(Collected data)

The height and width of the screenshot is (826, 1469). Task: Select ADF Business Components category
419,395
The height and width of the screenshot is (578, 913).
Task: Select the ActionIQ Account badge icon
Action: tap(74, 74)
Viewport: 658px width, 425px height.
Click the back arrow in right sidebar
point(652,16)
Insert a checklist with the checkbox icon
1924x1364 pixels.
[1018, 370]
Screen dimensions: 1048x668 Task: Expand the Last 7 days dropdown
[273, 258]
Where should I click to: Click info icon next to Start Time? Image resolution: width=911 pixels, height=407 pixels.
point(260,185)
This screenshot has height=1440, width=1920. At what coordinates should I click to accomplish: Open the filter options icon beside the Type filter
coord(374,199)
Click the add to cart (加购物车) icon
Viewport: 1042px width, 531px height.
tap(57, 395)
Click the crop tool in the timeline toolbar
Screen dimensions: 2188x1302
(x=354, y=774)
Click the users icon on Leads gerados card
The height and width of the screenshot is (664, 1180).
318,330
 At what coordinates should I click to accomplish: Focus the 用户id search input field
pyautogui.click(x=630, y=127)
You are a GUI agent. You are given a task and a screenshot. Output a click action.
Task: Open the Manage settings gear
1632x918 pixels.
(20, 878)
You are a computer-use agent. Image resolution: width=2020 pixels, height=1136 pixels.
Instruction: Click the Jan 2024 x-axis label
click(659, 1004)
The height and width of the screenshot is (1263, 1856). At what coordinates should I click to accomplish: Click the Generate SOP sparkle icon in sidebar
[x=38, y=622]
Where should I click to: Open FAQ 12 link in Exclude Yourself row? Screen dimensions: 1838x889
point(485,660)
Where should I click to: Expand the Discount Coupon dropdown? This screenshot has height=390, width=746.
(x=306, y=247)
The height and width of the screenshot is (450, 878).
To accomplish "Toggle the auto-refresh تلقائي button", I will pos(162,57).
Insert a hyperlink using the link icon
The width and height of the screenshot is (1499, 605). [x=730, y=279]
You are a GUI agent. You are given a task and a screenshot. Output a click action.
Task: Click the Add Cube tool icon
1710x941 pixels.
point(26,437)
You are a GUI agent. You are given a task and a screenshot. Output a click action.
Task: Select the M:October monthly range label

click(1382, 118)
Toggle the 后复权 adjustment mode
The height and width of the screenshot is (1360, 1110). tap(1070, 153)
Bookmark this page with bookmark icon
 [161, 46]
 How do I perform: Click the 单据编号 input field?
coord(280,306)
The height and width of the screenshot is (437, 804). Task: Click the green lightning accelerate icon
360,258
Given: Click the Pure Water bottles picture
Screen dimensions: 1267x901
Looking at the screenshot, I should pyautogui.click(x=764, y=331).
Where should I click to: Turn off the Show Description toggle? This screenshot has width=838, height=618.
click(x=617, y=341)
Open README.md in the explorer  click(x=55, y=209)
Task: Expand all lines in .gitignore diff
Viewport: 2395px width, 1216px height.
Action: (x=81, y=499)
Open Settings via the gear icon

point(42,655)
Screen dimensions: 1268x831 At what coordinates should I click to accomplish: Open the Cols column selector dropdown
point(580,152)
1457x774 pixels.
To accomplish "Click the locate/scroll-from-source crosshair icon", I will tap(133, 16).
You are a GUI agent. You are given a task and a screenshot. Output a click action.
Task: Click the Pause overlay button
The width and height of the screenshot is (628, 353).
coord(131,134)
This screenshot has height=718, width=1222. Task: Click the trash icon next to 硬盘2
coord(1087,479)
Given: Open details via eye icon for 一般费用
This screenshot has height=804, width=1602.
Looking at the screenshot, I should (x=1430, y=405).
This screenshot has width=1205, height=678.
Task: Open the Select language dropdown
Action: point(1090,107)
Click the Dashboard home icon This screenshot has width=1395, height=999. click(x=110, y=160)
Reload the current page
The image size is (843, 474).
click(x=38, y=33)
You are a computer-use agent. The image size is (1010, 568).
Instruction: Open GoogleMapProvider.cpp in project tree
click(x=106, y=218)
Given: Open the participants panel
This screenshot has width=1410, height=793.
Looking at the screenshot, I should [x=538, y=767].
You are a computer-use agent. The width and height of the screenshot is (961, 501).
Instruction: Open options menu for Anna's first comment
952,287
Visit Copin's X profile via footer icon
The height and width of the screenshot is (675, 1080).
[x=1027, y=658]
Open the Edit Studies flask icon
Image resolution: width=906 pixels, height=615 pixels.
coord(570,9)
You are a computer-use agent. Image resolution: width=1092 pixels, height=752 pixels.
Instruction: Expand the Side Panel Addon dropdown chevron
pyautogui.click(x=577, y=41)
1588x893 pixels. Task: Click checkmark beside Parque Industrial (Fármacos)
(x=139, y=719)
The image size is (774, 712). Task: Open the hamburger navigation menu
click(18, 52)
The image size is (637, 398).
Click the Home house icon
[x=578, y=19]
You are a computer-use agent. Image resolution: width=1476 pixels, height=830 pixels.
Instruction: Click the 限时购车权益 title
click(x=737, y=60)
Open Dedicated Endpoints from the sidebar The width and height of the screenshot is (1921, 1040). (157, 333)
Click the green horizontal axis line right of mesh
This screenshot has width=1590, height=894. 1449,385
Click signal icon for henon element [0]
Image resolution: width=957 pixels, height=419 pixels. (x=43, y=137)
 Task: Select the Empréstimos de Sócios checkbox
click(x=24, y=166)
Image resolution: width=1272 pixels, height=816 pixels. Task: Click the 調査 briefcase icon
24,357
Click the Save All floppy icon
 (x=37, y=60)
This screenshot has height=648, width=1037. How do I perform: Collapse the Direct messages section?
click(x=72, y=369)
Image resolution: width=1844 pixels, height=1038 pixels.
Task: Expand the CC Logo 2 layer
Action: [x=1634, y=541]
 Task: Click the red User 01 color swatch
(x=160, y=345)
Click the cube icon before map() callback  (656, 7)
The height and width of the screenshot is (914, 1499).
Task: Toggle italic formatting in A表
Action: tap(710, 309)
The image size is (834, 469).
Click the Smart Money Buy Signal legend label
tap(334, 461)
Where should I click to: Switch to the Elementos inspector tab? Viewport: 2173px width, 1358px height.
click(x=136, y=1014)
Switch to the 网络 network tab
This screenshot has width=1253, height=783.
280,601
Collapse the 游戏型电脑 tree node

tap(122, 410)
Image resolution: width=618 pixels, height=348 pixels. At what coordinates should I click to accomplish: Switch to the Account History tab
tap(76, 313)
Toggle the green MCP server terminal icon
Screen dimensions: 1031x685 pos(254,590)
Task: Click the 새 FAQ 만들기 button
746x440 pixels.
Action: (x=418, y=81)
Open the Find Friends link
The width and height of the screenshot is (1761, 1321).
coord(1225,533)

EXERCISE REQUIREMENTS:
Each line of the data that includes "button" should be copied.

WRITTEN ANSWER:
To accomplish "Toggle the auto-refresh تلقائي button", I will pos(162,57).
Task: Click the Pause overlay button
Task: Click the 새 FAQ 만들기 button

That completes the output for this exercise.